Connie’s wedding — the opening scene of “The Godfather Part I” — is a masterclass in screenwriting. It’s equal parts comedy, horror and drama. Coppola does no telling about the type of people Don, Michael, Sonny, Kay and company are. He shows us, using exquisite attention to detail and a tone that is so matter-of-fact that, even after a lifetime of watching and rewatching the film, it’s easy to experience the wedding and forget these are people who would do anything for the family, including shed blood.
We get a look at everyone here, and – save for Michael in his Golden Boy state before spiraling down the same path as the rest of his family – they’re all true to form to a particular degree.
The hot-tempered and licentious Sonny breaks an FBI agent’s camera before throwing a couple hundred bucks at his feet, in a way that shows he doesn’t take back his actions.
Tom Hagan is even-headed and cool, the mild-mannered family lawyer who is always at the Don’s side and who speaks with voice so collected it instantly informs us why he fits right in with the Corleones, even if he’s not a biological member.
Kay is timid and curious about Michael’s family, then caught completely off-guard when she – and us as the audience – learns from Michael about the fabled offer that couldn’t be refused.
And, of course, Marlon Brando’s transcendent Don Corleone is grandiose and threatening, yet not without the gentle and homely qualities of our own grandfathers. He pets his cat. He commands loyalty. He slaps around his godson for not standing up for what he wants. He just wants to celebrate on the day his daughter is to be wed, but he knows what that means in Sicilian tradition.
More than anything, he just wants a picture with the whole family.
Who can’t relate to that?
Perhaps the element that makes the wedding scene one of the most critically important when viewed in the context of the trilogy at large is that this is the one afternoon we can spend with these characters that is free of impending bloodshed and death.
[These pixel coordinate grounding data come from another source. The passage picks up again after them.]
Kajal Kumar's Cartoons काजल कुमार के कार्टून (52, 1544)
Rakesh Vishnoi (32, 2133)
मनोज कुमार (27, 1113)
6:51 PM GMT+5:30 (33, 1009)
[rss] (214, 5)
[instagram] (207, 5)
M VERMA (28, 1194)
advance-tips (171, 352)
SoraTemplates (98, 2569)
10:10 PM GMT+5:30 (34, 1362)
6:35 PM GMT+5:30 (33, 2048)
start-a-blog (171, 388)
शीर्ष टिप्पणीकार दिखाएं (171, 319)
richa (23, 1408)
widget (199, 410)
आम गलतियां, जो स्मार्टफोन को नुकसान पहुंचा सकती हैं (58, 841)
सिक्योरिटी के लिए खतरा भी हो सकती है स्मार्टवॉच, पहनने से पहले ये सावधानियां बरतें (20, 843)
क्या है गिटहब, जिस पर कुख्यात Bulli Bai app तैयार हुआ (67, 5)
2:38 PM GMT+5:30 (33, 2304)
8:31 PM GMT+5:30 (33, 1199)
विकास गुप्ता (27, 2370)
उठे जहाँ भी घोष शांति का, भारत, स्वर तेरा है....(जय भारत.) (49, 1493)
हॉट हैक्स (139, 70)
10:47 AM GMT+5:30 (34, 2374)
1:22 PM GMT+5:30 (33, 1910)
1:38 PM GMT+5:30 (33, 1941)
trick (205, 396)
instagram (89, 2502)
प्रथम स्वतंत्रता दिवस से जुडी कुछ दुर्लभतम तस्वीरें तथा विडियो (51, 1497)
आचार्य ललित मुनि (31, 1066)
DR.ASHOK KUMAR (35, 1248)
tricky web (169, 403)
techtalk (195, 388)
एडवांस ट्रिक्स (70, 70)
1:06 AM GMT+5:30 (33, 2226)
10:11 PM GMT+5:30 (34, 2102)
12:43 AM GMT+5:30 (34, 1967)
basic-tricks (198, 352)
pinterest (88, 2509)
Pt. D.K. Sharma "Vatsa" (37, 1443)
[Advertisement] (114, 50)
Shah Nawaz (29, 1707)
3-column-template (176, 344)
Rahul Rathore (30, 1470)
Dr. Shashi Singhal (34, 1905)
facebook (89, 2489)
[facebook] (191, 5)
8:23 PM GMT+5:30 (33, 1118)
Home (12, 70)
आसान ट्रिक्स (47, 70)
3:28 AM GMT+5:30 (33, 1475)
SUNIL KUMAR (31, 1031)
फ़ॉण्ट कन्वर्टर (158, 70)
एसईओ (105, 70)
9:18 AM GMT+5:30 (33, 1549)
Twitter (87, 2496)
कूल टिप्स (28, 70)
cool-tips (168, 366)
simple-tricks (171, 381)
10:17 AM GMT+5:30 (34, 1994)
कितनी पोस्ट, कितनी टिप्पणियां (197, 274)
Another half-hour on, and we’ve seen a beheaded horse, a man be strangled and a viscerally depicted attempt on the Don’s life.
But for these few, precious moments, these are just the Corleones on a wedding day that is seemingly as normal as any we’ve been to.
The sequence is filled with elements that are simultaneously iconic but also so ordinary. The cat. Johnny Fontane making the young ladies swoon. Pauley with the wine. Coppola is able to incorporate all of that to help paint – in brushstrokes both broad and intimate – an image of a family that is like any other, their criminal underworld business dealings non-withstanding.
Then, before you get too ostensibly comfortable, Coppola slips subtle elements in – like a shot of the intimidating Don Barzini, the matter-of-fact assassination assignments by the Don, or the origin story of the offer that couldn’t be refused – that keeps the pedal at least somewhat to the metal.
The scene is a contract of sorts. An establishing of the stakes. Coppola is setting the table for a dinner from hell. Once we get to the Don dancing with the bride and the scene winds down, we’re strapped in.
“Keep your arms and legs inside at all times,” Coppola is saying. “That’s as pleasant as this ride is going to be.”